AIM ▸
Reproduce the rows below from the line that contains "Where should I click to: Open Alarmablauf" up to and including the line that contains "1000x712 pixels. click(x=479, y=112)".

EXERCISE MATERIALS ▸
"""
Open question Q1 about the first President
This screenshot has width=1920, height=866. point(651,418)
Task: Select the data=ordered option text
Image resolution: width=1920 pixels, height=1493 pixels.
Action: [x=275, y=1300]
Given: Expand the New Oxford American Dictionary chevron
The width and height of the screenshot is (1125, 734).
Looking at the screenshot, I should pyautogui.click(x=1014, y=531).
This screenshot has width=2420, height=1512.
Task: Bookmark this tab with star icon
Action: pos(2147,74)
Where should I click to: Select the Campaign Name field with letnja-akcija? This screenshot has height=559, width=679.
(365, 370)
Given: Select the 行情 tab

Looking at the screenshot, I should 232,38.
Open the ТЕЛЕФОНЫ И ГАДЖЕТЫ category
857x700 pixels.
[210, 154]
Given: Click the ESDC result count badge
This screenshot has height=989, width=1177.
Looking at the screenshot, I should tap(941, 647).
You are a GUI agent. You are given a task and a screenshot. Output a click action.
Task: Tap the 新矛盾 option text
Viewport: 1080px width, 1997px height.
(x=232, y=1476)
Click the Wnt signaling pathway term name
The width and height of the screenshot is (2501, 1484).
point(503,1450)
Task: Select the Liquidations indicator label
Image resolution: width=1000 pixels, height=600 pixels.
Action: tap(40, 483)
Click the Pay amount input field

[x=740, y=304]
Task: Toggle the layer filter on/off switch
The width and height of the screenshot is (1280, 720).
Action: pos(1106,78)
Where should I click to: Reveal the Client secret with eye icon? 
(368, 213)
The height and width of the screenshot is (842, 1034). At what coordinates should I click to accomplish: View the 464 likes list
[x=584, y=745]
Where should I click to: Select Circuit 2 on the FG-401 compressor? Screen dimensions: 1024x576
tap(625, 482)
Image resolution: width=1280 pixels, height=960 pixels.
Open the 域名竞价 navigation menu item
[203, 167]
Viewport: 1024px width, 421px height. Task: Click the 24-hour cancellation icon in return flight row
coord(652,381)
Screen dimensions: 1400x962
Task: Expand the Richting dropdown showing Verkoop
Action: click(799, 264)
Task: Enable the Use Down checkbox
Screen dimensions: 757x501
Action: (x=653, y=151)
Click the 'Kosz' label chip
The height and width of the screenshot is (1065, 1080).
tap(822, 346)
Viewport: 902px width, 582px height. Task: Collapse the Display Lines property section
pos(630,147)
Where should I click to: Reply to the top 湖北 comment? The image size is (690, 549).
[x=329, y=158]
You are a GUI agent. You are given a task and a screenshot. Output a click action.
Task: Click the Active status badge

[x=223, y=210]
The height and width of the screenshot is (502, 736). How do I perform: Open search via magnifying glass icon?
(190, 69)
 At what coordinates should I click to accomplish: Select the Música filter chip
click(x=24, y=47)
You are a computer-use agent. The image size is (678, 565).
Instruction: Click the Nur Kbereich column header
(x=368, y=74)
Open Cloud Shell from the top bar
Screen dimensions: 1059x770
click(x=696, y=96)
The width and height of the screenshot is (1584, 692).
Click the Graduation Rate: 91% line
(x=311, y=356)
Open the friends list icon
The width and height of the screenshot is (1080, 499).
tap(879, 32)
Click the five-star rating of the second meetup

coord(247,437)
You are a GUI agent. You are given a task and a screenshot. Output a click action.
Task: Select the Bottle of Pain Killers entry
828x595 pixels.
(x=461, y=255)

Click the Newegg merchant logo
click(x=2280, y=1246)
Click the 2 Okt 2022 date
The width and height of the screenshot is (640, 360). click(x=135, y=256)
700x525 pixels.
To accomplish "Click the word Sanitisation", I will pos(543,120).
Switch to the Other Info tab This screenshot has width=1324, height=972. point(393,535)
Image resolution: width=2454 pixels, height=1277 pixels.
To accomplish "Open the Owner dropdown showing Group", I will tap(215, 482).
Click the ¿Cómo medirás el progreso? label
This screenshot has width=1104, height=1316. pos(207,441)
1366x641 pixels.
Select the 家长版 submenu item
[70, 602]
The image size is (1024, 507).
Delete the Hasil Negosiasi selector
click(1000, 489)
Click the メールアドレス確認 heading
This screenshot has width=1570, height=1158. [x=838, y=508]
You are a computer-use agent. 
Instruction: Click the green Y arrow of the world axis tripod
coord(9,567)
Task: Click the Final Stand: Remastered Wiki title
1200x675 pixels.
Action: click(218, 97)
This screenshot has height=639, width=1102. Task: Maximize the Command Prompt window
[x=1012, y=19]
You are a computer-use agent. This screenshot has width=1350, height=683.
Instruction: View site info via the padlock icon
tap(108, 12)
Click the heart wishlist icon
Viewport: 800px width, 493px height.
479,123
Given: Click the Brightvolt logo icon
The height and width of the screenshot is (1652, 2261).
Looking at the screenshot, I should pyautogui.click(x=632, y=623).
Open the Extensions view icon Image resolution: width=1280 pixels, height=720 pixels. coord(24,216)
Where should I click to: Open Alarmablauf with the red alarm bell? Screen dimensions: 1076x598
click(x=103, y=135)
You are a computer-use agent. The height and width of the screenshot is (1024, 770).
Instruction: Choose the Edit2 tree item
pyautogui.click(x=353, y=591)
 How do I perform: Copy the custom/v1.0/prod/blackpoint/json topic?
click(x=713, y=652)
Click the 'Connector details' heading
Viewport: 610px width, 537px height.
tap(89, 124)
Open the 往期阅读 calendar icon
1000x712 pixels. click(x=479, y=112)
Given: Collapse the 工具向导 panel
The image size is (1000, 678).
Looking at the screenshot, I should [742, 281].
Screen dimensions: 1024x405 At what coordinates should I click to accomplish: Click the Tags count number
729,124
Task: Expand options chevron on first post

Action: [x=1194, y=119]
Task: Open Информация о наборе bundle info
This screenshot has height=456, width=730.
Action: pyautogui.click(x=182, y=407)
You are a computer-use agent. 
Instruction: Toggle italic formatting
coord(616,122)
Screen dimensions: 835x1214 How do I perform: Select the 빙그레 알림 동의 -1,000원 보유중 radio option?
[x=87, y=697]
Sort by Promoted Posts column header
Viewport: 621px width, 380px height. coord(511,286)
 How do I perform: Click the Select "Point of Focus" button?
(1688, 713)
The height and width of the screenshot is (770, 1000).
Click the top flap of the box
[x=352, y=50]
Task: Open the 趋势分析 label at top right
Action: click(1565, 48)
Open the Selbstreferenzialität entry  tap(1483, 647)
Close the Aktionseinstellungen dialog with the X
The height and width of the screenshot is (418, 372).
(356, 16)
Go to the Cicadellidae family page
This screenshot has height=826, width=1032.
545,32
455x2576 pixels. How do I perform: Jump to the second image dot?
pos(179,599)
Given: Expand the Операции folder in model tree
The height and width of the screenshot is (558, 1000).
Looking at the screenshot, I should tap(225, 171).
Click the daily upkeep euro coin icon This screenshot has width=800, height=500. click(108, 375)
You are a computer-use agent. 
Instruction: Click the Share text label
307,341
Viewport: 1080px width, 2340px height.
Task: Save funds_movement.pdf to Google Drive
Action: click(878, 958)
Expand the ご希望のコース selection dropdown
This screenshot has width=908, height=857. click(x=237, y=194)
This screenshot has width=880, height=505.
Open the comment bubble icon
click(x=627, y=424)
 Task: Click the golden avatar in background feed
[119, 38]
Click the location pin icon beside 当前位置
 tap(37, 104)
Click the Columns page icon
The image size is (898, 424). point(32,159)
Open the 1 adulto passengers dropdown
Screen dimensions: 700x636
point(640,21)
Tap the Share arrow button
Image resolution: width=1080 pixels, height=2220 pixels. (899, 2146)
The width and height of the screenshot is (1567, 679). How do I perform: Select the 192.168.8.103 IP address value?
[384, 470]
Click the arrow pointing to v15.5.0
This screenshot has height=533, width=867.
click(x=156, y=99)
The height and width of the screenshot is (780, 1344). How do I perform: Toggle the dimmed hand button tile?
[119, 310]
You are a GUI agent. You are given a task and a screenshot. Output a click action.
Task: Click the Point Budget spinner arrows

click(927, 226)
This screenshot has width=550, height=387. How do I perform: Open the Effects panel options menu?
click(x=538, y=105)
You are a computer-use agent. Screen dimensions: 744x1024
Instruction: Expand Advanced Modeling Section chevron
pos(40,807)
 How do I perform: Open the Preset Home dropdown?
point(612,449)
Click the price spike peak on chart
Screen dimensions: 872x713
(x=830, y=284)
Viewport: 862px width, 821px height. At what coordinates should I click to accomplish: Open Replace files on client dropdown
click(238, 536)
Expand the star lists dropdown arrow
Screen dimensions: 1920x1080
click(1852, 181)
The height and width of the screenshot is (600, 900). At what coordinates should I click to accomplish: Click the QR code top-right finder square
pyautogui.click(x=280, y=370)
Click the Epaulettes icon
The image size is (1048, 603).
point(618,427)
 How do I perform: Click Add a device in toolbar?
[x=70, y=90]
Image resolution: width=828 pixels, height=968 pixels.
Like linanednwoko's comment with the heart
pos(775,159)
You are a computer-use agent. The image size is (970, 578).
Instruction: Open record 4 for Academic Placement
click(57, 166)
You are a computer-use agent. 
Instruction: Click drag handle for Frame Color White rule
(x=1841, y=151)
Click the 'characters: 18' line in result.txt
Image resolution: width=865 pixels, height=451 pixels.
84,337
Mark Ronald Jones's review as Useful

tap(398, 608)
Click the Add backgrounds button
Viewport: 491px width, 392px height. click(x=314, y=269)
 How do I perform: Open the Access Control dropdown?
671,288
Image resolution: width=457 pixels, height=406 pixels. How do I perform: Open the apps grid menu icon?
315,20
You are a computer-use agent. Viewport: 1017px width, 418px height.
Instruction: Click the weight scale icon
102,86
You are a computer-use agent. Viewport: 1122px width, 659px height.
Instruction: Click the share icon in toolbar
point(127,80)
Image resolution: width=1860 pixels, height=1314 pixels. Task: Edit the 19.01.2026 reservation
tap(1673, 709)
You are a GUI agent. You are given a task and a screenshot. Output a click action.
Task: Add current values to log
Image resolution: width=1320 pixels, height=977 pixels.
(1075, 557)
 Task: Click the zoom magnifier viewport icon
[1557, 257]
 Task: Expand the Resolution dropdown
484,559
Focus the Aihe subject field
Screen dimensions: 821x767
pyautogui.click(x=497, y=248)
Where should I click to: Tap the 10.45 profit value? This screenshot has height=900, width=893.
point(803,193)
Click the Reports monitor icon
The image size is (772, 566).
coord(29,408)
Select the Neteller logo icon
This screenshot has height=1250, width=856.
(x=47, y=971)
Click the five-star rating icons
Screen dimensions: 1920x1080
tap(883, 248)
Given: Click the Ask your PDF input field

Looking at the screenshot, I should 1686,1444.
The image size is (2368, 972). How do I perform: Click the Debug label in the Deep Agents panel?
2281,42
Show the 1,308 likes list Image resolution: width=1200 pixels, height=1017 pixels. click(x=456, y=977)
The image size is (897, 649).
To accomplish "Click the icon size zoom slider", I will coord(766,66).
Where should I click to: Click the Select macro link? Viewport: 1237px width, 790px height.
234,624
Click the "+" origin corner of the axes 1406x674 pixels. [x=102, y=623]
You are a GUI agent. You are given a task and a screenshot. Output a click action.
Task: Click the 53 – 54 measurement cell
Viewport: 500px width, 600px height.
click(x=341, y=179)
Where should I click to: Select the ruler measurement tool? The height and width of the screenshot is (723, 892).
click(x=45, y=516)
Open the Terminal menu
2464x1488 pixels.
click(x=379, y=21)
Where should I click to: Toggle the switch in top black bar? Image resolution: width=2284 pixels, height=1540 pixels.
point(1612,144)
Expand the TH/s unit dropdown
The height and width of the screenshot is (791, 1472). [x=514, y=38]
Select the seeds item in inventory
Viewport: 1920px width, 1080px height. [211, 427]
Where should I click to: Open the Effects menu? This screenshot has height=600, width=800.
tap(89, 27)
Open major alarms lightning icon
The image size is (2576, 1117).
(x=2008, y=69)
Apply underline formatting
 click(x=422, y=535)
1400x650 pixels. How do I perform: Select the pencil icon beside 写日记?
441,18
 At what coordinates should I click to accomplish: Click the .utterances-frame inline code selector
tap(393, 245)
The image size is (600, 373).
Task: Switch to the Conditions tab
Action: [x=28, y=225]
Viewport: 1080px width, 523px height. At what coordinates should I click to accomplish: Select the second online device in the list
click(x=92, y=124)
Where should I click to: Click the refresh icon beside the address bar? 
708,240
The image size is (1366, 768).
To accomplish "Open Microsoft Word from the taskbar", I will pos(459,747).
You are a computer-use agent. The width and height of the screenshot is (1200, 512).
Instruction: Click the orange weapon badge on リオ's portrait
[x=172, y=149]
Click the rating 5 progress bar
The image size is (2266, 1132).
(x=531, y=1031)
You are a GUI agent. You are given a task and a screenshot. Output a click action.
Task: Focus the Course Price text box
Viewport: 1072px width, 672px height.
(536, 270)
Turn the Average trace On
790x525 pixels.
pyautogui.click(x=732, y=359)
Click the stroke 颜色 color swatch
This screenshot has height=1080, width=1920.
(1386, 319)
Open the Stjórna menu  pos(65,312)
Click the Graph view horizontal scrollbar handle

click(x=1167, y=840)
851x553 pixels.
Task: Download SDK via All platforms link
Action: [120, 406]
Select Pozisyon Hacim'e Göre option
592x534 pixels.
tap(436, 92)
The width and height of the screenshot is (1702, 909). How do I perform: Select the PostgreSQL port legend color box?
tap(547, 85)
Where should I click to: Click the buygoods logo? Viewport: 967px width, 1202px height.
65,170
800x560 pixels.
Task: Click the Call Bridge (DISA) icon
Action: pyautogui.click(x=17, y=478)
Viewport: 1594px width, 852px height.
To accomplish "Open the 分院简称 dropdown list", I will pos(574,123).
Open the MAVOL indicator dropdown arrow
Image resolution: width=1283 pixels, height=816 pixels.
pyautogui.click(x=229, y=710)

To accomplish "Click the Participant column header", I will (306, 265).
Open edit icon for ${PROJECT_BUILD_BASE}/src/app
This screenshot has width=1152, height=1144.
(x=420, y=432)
"""
SOLUTION FOR THIS TASK ▸
Where should I click to: Open Alarmablauf with the red alarm bell? Screen dimensions: 1076x598
click(x=103, y=135)
You are a computer-use agent. The height and width of the screenshot is (1024, 770).
Instruction: Choose the Edit2 tree item
pyautogui.click(x=353, y=591)
 How do I perform: Copy the custom/v1.0/prod/blackpoint/json topic?
click(x=713, y=652)
Click the 'Connector details' heading
Viewport: 610px width, 537px height.
tap(89, 124)
Open the 往期阅读 calendar icon
1000x712 pixels. click(x=479, y=112)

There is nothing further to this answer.